▸ Aufgabe A:
Schreibe einen Abschnitt aus dem Forumsthread zu JBuilder wortgetreu ab. Beginne bei den Worten „## Spiky (10.“ und höre nach „Spike (10. Dez 2004)“ auf.
▸ Aufgabe B:
Erkläre in ein bis drei Sätzen, woran es laut dem Beitrag vom 17. Dez 2004 im Forumsthread zu JBuilder lag.

▸ Lesetext:
****************************************

# JBuilder: Größe von Buttons ändern



## Spiky (10. Dez 2004)

Hi Leute,
ich probiere mich gerade an dem JBuilder (hab sonst mit dem kleinen Tool Jvider gearbeitet) und komm nicht ganz weiter.
Ganz einfache Frage, wie kann ich die Größe meiner Buttons ändern? Die sind in der Höhe viel zu hoch. Wie und wo kann ich das einstellen?
Vielen Dank schonmal im voraus!!!
MFG


----------



## Spike (10. Dez 2004)

hat sich schon erledigt...sollte mal meine brille aufsetzen!
MFG


----------



## P3AC3MAK3R (10. Dez 2004)

Titel präzisiert.

Verschoben: IDEs und Tools


----------



## Gast (10. Dez 2004)

Und wie funktioniert das mit RadioButtons?
Kann mir das jemand erklären? Die nehmen immer die komplette Höhe meiner Oberfläche ein!!!!!
Bitte helft mir!!!!


----------



## Gast (10. Dez 2004)

oder mit ner Checkbox?


----------



## Bert Brenner (10. Dez 2004)

Vielleicht nen unglücklich gewählter LayoutManager?


----------



## Reality (10. Dez 2004)

Du musst den LayoutManager auf null setzen, damit das funktioniert.

Liebe Grüße
Reality


----------



## Gast (17. Dez 2004)

danke!!!!!! es lag am layout manager...hab nen falschen gewählt!!


----------

****************************************

▸ Datenauszug:
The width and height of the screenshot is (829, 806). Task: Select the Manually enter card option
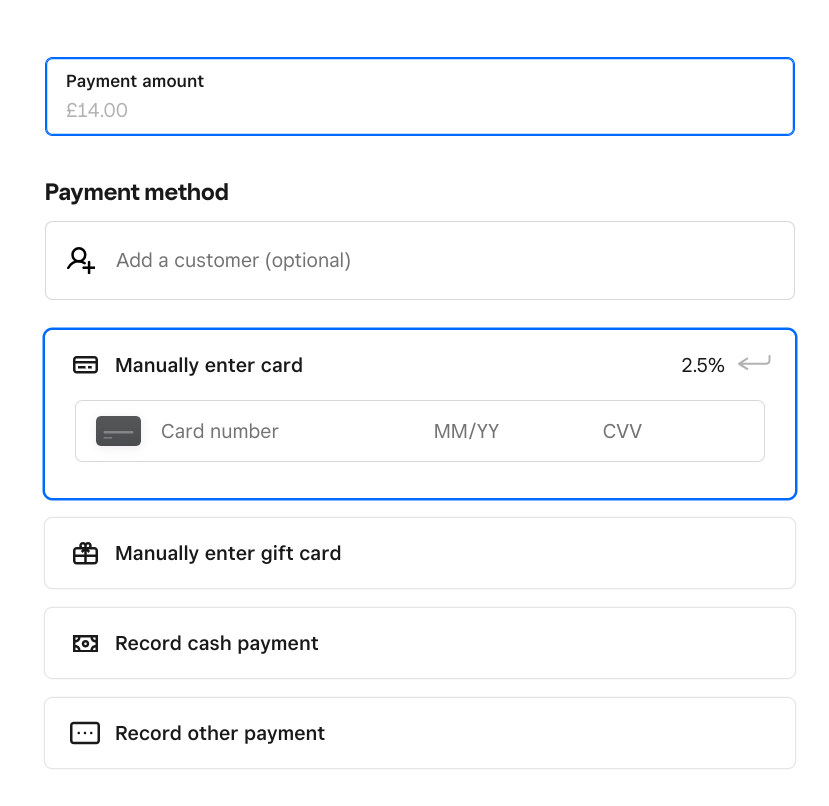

****************************************

▸ Musterlösung A:
## Spiky (10. Dez 2004)

Hi Leute,
ich probiere mich gerade an dem JBuilder (hab sonst mit dem kleinen Tool Jvider gearbeitet) und komm nicht ganz weiter.
Ganz einfache Frage, wie kann ich die Größe meiner Buttons ändern? Die sind in der Höhe viel zu hoch. Wie und wo kann ich das einstellen?
Vielen Dank schonmal im voraus!!!
MFG


----------



## Spike (10. Dez 2004)

▸ Musterlösung B:
Es lag am Layout-Manager, denn es war ein falscher gewählt worden. Das entspricht Bert Brenners Vermutung eines unglücklich gewählten LayoutManagers.